• _Task instructions_: Once you have read the listing below, write all of it out again exactly.

====== Dataset records

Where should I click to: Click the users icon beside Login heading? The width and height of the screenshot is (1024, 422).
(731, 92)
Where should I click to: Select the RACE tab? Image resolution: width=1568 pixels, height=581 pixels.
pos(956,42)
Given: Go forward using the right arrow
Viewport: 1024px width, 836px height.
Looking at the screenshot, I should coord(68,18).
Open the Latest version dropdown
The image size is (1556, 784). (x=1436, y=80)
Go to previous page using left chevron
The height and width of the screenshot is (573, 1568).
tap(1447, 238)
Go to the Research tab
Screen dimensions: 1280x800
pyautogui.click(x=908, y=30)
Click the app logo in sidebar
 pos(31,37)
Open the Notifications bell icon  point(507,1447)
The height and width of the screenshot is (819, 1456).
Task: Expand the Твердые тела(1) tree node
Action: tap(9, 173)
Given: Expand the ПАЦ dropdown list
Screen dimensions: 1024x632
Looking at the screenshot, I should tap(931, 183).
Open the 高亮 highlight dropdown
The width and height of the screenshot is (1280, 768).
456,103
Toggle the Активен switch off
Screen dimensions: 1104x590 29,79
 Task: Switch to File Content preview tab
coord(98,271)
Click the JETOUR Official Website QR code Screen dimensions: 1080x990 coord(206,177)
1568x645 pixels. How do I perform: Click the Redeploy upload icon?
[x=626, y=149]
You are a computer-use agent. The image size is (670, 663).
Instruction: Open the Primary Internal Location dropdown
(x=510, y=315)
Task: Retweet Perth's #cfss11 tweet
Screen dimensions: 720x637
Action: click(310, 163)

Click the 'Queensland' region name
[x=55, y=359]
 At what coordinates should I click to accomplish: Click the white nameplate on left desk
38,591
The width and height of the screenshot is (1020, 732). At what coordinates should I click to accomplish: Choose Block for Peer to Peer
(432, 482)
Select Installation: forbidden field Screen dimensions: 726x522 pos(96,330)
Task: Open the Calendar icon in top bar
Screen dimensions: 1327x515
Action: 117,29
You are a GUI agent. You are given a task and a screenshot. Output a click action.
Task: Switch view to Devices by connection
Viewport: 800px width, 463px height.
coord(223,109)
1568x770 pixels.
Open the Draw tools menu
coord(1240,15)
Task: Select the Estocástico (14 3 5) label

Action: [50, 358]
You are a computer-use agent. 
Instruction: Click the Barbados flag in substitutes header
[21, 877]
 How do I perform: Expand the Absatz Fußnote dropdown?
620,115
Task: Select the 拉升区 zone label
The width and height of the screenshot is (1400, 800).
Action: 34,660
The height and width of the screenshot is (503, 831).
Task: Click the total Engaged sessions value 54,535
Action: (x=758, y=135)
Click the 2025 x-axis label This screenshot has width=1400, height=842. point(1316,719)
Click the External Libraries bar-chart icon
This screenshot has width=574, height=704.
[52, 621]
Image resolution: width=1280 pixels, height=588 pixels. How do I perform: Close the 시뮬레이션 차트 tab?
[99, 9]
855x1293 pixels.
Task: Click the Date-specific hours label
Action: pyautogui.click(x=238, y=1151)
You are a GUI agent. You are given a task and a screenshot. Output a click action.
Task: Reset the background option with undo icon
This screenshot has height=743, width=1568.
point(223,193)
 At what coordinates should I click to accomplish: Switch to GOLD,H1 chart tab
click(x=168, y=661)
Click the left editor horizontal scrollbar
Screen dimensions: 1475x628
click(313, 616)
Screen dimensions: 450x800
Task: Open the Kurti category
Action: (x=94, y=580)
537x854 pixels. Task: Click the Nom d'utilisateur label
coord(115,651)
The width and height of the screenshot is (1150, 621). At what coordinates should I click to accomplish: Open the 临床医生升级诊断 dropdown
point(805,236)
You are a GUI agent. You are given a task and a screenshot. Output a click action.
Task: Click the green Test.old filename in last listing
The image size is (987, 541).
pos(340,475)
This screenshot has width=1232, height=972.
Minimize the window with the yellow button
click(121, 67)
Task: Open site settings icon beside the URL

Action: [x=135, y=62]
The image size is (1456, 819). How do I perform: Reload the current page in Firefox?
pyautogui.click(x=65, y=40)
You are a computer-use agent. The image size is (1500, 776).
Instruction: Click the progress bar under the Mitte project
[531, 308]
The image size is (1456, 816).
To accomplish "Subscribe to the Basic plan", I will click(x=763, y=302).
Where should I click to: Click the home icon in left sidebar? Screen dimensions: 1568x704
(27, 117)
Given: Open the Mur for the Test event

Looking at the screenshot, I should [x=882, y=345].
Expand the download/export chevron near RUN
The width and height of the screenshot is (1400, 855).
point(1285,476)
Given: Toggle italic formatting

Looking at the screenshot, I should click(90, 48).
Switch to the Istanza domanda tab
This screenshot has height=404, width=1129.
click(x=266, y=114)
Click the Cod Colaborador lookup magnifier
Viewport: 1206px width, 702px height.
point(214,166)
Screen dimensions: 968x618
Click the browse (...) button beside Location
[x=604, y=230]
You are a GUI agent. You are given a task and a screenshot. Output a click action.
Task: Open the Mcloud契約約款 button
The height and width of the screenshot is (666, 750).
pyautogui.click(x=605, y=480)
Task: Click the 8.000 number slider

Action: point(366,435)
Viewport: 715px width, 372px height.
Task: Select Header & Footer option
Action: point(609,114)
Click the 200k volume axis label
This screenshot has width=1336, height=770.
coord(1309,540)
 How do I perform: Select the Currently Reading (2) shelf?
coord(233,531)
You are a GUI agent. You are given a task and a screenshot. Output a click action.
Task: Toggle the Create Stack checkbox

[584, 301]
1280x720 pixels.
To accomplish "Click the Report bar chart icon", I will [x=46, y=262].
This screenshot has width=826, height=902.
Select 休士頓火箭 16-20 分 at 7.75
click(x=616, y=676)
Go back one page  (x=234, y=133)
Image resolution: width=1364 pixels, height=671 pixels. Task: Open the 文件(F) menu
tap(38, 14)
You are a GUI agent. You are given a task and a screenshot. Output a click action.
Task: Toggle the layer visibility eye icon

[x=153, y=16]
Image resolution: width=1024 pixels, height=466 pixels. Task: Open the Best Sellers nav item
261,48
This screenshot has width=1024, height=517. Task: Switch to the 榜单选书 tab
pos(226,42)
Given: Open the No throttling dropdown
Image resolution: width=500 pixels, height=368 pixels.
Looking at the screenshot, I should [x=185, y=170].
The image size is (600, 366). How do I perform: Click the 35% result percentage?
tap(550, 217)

============

• _Answer to the exercise_:
Where should I click to: Click the users icon beside Login heading? The width and height of the screenshot is (1024, 422).
(731, 92)
Where should I click to: Select the RACE tab? Image resolution: width=1568 pixels, height=581 pixels.
pos(956,42)
Given: Go forward using the right arrow
Viewport: 1024px width, 836px height.
Looking at the screenshot, I should coord(68,18).
Open the Latest version dropdown
The image size is (1556, 784). (x=1436, y=80)
Go to previous page using left chevron
The height and width of the screenshot is (573, 1568).
tap(1447, 238)
Go to the Research tab
Screen dimensions: 1280x800
pyautogui.click(x=908, y=30)
Click the app logo in sidebar
 pos(31,37)
Open the Notifications bell icon  point(507,1447)
The height and width of the screenshot is (819, 1456).
Task: Expand the Твердые тела(1) tree node
Action: tap(9, 173)
Given: Expand the ПАЦ dropdown list
Screen dimensions: 1024x632
Looking at the screenshot, I should tap(931, 183).
Open the 高亮 highlight dropdown
The width and height of the screenshot is (1280, 768).
456,103
Toggle the Активен switch off
Screen dimensions: 1104x590 29,79
 Task: Switch to File Content preview tab
coord(98,271)
Click the JETOUR Official Website QR code Screen dimensions: 1080x990 coord(206,177)
1568x645 pixels. How do I perform: Click the Redeploy upload icon?
[x=626, y=149]
You are a computer-use agent. The image size is (670, 663).
Instruction: Open the Primary Internal Location dropdown
(x=510, y=315)
Task: Retweet Perth's #cfss11 tweet
Screen dimensions: 720x637
Action: click(310, 163)

Click the 'Queensland' region name
[x=55, y=359]
 At what coordinates should I click to accomplish: Click the white nameplate on left desk
38,591
The width and height of the screenshot is (1020, 732). At what coordinates should I click to accomplish: Choose Block for Peer to Peer
(432, 482)
Select Installation: forbidden field Screen dimensions: 726x522 pos(96,330)
Task: Open the Calendar icon in top bar
Screen dimensions: 1327x515
Action: 117,29
You are a GUI agent. You are given a task and a screenshot. Output a click action.
Task: Switch view to Devices by connection
Viewport: 800px width, 463px height.
coord(223,109)
1568x770 pixels.
Open the Draw tools menu
coord(1240,15)
Task: Select the Estocástico (14 3 5) label

Action: [50, 358]
You are a computer-use agent. 
Instruction: Click the Barbados flag in substitutes header
[21, 877]
 How do I perform: Expand the Absatz Fußnote dropdown?
620,115
Task: Select the 拉升区 zone label
The width and height of the screenshot is (1400, 800).
Action: 34,660
The height and width of the screenshot is (503, 831).
Task: Click the total Engaged sessions value 54,535
Action: (x=758, y=135)
Click the 2025 x-axis label This screenshot has width=1400, height=842. point(1316,719)
Click the External Libraries bar-chart icon
This screenshot has width=574, height=704.
[52, 621]
Image resolution: width=1280 pixels, height=588 pixels. How do I perform: Close the 시뮬레이션 차트 tab?
[99, 9]
855x1293 pixels.
Task: Click the Date-specific hours label
Action: pyautogui.click(x=238, y=1151)
You are a GUI agent. You are given a task and a screenshot. Output a click action.
Task: Reset the background option with undo icon
This screenshot has height=743, width=1568.
point(223,193)
 At what coordinates should I click to accomplish: Switch to GOLD,H1 chart tab
click(x=168, y=661)
Click the left editor horizontal scrollbar
Screen dimensions: 1475x628
click(313, 616)
Screen dimensions: 450x800
Task: Open the Kurti category
Action: (x=94, y=580)
537x854 pixels. Task: Click the Nom d'utilisateur label
coord(115,651)
The width and height of the screenshot is (1150, 621). At what coordinates should I click to accomplish: Open the 临床医生升级诊断 dropdown
point(805,236)
You are a GUI agent. You are given a task and a screenshot. Output a click action.
Task: Click the green Test.old filename in last listing
The image size is (987, 541).
pos(340,475)
This screenshot has width=1232, height=972.
Minimize the window with the yellow button
click(121, 67)
Task: Open site settings icon beside the URL

Action: [x=135, y=62]
The image size is (1456, 819). How do I perform: Reload the current page in Firefox?
pyautogui.click(x=65, y=40)
You are a computer-use agent. The image size is (1500, 776).
Instruction: Click the progress bar under the Mitte project
[531, 308]
The image size is (1456, 816).
To accomplish "Subscribe to the Basic plan", I will click(x=763, y=302).
Where should I click to: Click the home icon in left sidebar? Screen dimensions: 1568x704
(27, 117)
Given: Open the Mur for the Test event

Looking at the screenshot, I should [x=882, y=345].
Expand the download/export chevron near RUN
The width and height of the screenshot is (1400, 855).
point(1285,476)
Given: Toggle italic formatting

Looking at the screenshot, I should click(90, 48).
Switch to the Istanza domanda tab
This screenshot has height=404, width=1129.
click(x=266, y=114)
Click the Cod Colaborador lookup magnifier
Viewport: 1206px width, 702px height.
point(214,166)
Screen dimensions: 968x618
Click the browse (...) button beside Location
[x=604, y=230]
You are a GUI agent. You are given a task and a screenshot. Output a click action.
Task: Open the Mcloud契約約款 button
The height and width of the screenshot is (666, 750).
pyautogui.click(x=605, y=480)
Task: Click the 8.000 number slider

Action: point(366,435)
Viewport: 715px width, 372px height.
Task: Select Header & Footer option
Action: point(609,114)
Click the 200k volume axis label
This screenshot has width=1336, height=770.
coord(1309,540)
 How do I perform: Select the Currently Reading (2) shelf?
coord(233,531)
You are a GUI agent. You are given a task and a screenshot. Output a click action.
Task: Toggle the Create Stack checkbox

[584, 301]
1280x720 pixels.
To accomplish "Click the Report bar chart icon", I will [x=46, y=262].
This screenshot has width=826, height=902.
Select 休士頓火箭 16-20 分 at 7.75
click(x=616, y=676)
Go back one page  (x=234, y=133)
Image resolution: width=1364 pixels, height=671 pixels. Task: Open the 文件(F) menu
tap(38, 14)
You are a GUI agent. You are given a task and a screenshot. Output a click action.
Task: Toggle the layer visibility eye icon

[x=153, y=16]
Image resolution: width=1024 pixels, height=466 pixels. Task: Open the Best Sellers nav item
261,48
This screenshot has width=1024, height=517. Task: Switch to the 榜单选书 tab
pos(226,42)
Given: Open the No throttling dropdown
Image resolution: width=500 pixels, height=368 pixels.
Looking at the screenshot, I should [x=185, y=170].
The image size is (600, 366). How do I perform: Click the 35% result percentage?
tap(550, 217)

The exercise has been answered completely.